“I’m Tired of Dealing with Them!”

Unfortunately, in American Schools, this is a common phrase when referring to students who are troublemakers. No doubt that those certain students are a pain in the butt, however, their behavior should not take priority over academic readiness when it comes to passing them on to the next grade.

As a school teacher, I have sat in on end-of-the-year meetings that determine whether or not some of the students should be passed on based on academic achievement through assessments and absences. These meetings are very important due to the fact that a student could be held back or made to attend summer school. One disturbing experience I had one year was when the principal and the teachers that had a certain student voted to pass him on because “he is annoying and a pain.” This student did NOT deserve to advance to the next level. I had him in my English class and he refused to do 85% of his work and the 15% he did do was guesses that showed no academic effort or progress. He was also absent over 20 days, which is at least four days over the supposed “allowed” absence limit. One of the grading periods, this kid had a zero average in 4 of his classes. In my class he had a 27.

He was passed on.

I argued against him getting passed on, but I was outnumbered and outranked. If I’m honest, I came out of that meeting discouraged and confused to just what exactly was happening in our schools. This was my first year teaching, so this was my first meeting of the kind. The quickness of their decision and the joking attitude towards the subject led me to speculate that this wasn’t the first time this had happened. It is sad to think that a school, an institution that is supposed to put the students in a place to succeed, makes decisions rashly and based on emotions.

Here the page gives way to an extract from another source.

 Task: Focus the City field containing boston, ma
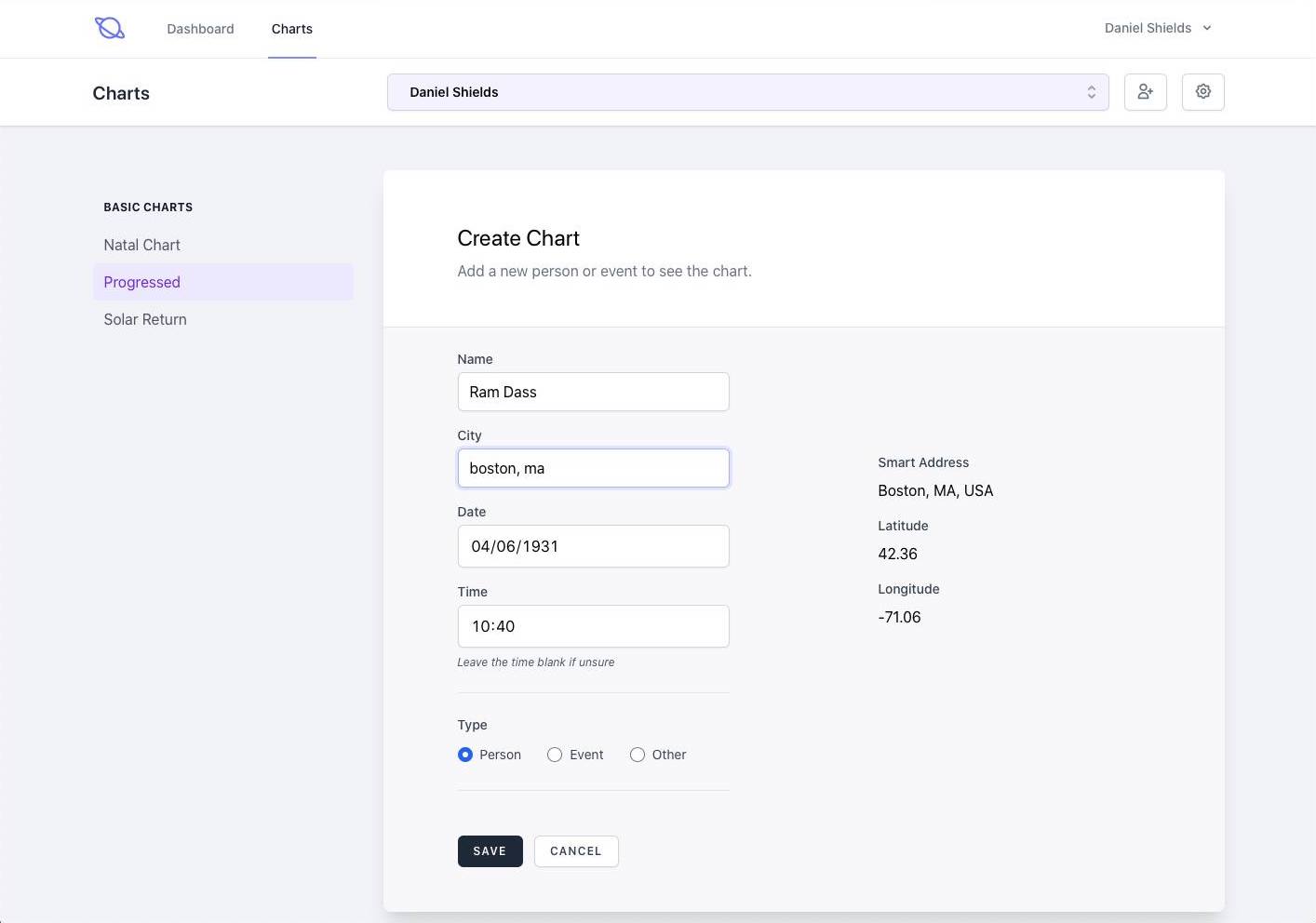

Schools should not lower their expectations of students. If a student does not obtain a certain amount of mastery in that grade, then they should not advance to a higher grade. It’s a domino effect. If they get passed on without the proper knowledge, then the next teacher that gets them cannot teach the required grade level content because there is no foundation. They have to go back and reteach what the student should already know from the previous year. This results in lost time, opportunity to learn, and lower test grades. Lower grades on the STAAR test puts a teacher on the hot seat. STAAR is how a teacher is judged. That is a conversation for another post though.

I would urge school to stop taking the easy way out and to actually try their hardest to make sure the students are learning what they need to at each grade level. This goes back to my earlier post The American Education System….One BIG Fail talking about how we are a country of mediocracy. We can do better. We should do better.

If you’re a parent, please instill a good work ethic in your children so that they will do the work to be successful and well educated.